▶ TASK BRIEF: Keep every character as it is and output all of the records.

▶ SUPPLIED MATERIAL:
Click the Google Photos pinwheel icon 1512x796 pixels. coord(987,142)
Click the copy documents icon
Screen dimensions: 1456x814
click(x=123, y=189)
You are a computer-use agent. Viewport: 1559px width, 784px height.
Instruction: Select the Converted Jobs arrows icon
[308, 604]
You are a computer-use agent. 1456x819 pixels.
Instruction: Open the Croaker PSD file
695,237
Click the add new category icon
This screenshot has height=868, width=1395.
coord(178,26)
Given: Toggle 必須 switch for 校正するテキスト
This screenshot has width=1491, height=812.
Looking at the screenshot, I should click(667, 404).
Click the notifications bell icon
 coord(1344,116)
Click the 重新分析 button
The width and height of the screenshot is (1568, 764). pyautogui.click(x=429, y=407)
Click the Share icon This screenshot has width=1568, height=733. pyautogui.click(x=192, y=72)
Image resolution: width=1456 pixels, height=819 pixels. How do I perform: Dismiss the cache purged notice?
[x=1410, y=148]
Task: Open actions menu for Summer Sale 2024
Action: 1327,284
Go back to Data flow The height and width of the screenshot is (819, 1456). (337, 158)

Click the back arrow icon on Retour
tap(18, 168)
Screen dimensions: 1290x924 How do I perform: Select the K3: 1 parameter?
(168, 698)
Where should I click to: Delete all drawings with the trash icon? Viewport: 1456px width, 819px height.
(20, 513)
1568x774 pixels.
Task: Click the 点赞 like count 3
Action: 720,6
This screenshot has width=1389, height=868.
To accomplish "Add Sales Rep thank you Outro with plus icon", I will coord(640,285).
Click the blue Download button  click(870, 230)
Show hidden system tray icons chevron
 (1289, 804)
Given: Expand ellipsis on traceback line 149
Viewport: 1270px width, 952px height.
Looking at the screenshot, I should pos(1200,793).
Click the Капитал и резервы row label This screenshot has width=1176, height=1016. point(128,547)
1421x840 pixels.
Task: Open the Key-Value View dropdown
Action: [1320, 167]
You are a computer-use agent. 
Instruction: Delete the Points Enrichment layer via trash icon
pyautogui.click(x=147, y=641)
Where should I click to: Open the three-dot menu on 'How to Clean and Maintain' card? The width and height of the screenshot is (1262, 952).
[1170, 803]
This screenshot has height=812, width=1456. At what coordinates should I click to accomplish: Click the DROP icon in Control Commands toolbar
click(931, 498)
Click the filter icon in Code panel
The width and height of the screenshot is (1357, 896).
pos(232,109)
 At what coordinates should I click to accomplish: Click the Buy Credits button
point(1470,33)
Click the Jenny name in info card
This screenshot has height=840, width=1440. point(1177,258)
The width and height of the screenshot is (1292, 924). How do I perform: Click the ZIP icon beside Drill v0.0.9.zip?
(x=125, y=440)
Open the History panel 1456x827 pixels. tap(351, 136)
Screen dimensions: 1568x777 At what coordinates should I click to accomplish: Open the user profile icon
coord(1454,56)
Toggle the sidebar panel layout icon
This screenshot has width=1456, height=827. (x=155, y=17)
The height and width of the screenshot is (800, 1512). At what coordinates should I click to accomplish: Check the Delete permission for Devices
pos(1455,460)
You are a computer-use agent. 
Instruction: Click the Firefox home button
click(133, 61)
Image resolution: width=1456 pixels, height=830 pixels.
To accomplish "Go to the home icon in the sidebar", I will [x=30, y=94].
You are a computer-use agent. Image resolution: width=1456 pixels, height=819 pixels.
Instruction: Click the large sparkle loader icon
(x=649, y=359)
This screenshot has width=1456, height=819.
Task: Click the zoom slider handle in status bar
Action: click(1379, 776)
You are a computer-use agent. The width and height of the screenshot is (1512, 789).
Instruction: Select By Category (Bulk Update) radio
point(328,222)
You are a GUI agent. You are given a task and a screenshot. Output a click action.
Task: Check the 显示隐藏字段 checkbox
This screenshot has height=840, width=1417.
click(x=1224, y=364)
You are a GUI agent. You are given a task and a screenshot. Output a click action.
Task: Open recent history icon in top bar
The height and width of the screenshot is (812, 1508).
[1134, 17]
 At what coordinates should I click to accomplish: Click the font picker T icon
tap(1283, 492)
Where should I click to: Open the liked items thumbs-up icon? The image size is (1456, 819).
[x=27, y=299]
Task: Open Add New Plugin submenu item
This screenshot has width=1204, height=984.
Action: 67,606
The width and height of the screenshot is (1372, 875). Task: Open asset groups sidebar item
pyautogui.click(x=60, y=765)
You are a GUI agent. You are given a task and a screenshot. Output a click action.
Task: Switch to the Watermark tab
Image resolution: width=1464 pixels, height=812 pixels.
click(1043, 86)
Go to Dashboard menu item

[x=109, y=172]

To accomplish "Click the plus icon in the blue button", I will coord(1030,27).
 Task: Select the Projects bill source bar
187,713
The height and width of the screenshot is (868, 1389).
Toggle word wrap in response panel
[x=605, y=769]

▶ RESULT OF THIS EXERCISE:
Click the Google Photos pinwheel icon 1512x796 pixels. coord(987,142)
Click the copy documents icon
Screen dimensions: 1456x814
click(x=123, y=189)
You are a computer-use agent. Viewport: 1559px width, 784px height.
Instruction: Select the Converted Jobs arrows icon
[308, 604]
You are a computer-use agent. 1456x819 pixels.
Instruction: Open the Croaker PSD file
695,237
Click the add new category icon
This screenshot has height=868, width=1395.
coord(178,26)
Given: Toggle 必須 switch for 校正するテキスト
This screenshot has width=1491, height=812.
Looking at the screenshot, I should click(667, 404).
Click the notifications bell icon
 coord(1344,116)
Click the 重新分析 button
The width and height of the screenshot is (1568, 764). pyautogui.click(x=429, y=407)
Click the Share icon This screenshot has width=1568, height=733. pyautogui.click(x=192, y=72)
Image resolution: width=1456 pixels, height=819 pixels. How do I perform: Dismiss the cache purged notice?
[x=1410, y=148]
Task: Open actions menu for Summer Sale 2024
Action: 1327,284
Go back to Data flow The height and width of the screenshot is (819, 1456). (337, 158)

Click the back arrow icon on Retour
tap(18, 168)
Screen dimensions: 1290x924 How do I perform: Select the K3: 1 parameter?
(168, 698)
Where should I click to: Delete all drawings with the trash icon? Viewport: 1456px width, 819px height.
(20, 513)
1568x774 pixels.
Task: Click the 点赞 like count 3
Action: 720,6
This screenshot has width=1389, height=868.
To accomplish "Add Sales Rep thank you Outro with plus icon", I will coord(640,285).
Click the blue Download button  click(870, 230)
Show hidden system tray icons chevron
 (1289, 804)
Given: Expand ellipsis on traceback line 149
Viewport: 1270px width, 952px height.
Looking at the screenshot, I should pos(1200,793).
Click the Капитал и резервы row label This screenshot has width=1176, height=1016. point(128,547)
1421x840 pixels.
Task: Open the Key-Value View dropdown
Action: [1320, 167]
You are a computer-use agent. 
Instruction: Delete the Points Enrichment layer via trash icon
pyautogui.click(x=147, y=641)
Where should I click to: Open the three-dot menu on 'How to Clean and Maintain' card? The width and height of the screenshot is (1262, 952).
[1170, 803]
This screenshot has height=812, width=1456. At what coordinates should I click to accomplish: Click the DROP icon in Control Commands toolbar
click(931, 498)
Click the filter icon in Code panel
The width and height of the screenshot is (1357, 896).
pos(232,109)
 At what coordinates should I click to accomplish: Click the Buy Credits button
point(1470,33)
Click the Jenny name in info card
This screenshot has height=840, width=1440. point(1177,258)
The width and height of the screenshot is (1292, 924). How do I perform: Click the ZIP icon beside Drill v0.0.9.zip?
(x=125, y=440)
Open the History panel 1456x827 pixels. tap(351, 136)
Screen dimensions: 1568x777 At what coordinates should I click to accomplish: Open the user profile icon
coord(1454,56)
Toggle the sidebar panel layout icon
This screenshot has width=1456, height=827. (x=155, y=17)
The height and width of the screenshot is (800, 1512). At what coordinates should I click to accomplish: Check the Delete permission for Devices
pos(1455,460)
You are a computer-use agent. 
Instruction: Click the Firefox home button
click(133, 61)
Image resolution: width=1456 pixels, height=830 pixels.
To accomplish "Go to the home icon in the sidebar", I will [x=30, y=94].
You are a computer-use agent. Image resolution: width=1456 pixels, height=819 pixels.
Instruction: Click the large sparkle loader icon
(x=649, y=359)
This screenshot has width=1456, height=819.
Task: Click the zoom slider handle in status bar
Action: click(1379, 776)
You are a computer-use agent. The width and height of the screenshot is (1512, 789).
Instruction: Select By Category (Bulk Update) radio
point(328,222)
You are a GUI agent. You are given a task and a screenshot. Output a click action.
Task: Check the 显示隐藏字段 checkbox
This screenshot has height=840, width=1417.
click(x=1224, y=364)
You are a GUI agent. You are given a task and a screenshot. Output a click action.
Task: Open recent history icon in top bar
The height and width of the screenshot is (812, 1508).
[1134, 17]
 At what coordinates should I click to accomplish: Click the font picker T icon
tap(1283, 492)
Where should I click to: Open the liked items thumbs-up icon? The image size is (1456, 819).
[x=27, y=299]
Task: Open Add New Plugin submenu item
This screenshot has width=1204, height=984.
Action: 67,606
The width and height of the screenshot is (1372, 875). Task: Open asset groups sidebar item
pyautogui.click(x=60, y=765)
You are a GUI agent. You are given a task and a screenshot. Output a click action.
Task: Switch to the Watermark tab
Image resolution: width=1464 pixels, height=812 pixels.
click(1043, 86)
Go to Dashboard menu item

[x=109, y=172]

To accomplish "Click the plus icon in the blue button", I will coord(1030,27).
 Task: Select the Projects bill source bar
187,713
The height and width of the screenshot is (868, 1389).
Toggle word wrap in response panel
[x=605, y=769]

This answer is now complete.